§ Instructions to follow:
Quote exactly the lines spanning from the top of the data below to the line that contains "Open the Samsung", including both.

§ Listed records:
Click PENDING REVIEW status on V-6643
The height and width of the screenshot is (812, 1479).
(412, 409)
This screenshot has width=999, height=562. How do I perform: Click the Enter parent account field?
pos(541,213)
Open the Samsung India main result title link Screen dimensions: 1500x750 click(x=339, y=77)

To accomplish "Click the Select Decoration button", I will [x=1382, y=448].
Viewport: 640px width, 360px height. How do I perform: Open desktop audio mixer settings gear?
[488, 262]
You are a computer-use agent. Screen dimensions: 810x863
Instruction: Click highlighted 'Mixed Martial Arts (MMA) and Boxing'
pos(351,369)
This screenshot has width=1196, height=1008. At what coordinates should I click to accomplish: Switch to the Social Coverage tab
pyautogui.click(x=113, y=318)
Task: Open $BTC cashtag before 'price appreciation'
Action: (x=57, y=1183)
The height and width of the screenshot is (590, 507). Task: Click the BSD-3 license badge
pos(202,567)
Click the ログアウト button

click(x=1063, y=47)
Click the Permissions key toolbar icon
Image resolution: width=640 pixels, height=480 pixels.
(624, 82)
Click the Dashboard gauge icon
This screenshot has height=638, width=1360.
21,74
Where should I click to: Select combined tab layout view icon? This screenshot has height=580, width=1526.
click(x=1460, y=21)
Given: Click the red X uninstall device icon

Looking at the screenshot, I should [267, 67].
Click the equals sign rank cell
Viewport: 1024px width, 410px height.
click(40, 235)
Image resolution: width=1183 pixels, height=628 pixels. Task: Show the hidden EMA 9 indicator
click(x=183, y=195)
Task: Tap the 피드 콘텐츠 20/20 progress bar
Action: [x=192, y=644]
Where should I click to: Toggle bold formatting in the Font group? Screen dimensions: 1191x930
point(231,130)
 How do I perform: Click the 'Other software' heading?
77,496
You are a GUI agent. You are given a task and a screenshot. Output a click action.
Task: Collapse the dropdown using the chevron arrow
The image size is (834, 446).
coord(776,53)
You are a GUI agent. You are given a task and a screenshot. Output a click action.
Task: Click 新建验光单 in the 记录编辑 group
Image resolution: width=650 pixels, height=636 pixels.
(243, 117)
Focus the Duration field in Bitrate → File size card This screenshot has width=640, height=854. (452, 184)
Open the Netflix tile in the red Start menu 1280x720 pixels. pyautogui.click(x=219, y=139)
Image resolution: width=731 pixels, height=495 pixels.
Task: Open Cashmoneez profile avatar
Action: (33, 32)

§ Your response:
Click PENDING REVIEW status on V-6643
The height and width of the screenshot is (812, 1479).
(412, 409)
This screenshot has width=999, height=562. How do I perform: Click the Enter parent account field?
pos(541,213)
Open the Samsung India main result title link Screen dimensions: 1500x750 click(x=339, y=77)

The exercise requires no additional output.